## Work to be completed
For the data below, work out the number of lines containing the string "agent" and answer with that number only.

---------- Data excerpts

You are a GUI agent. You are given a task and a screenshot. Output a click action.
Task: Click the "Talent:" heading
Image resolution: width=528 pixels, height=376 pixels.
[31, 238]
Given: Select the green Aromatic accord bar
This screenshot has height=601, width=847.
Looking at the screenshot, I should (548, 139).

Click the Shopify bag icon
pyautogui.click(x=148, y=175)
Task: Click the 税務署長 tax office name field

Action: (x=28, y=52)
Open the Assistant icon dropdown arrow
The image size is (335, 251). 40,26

--------------------
---------- Data excerpts

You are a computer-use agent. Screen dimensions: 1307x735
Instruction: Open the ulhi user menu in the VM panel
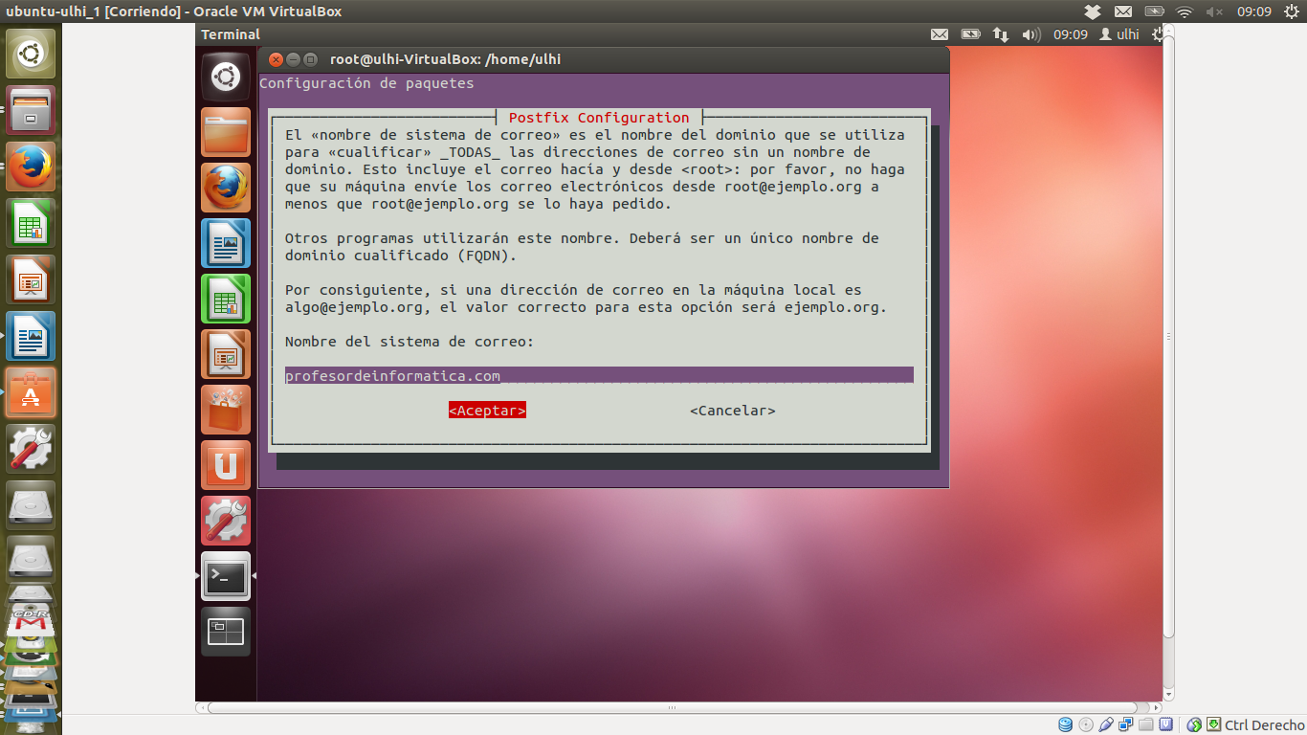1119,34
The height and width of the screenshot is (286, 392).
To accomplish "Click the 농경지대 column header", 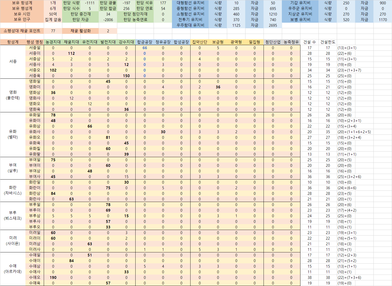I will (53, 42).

--------------------

## Answer
2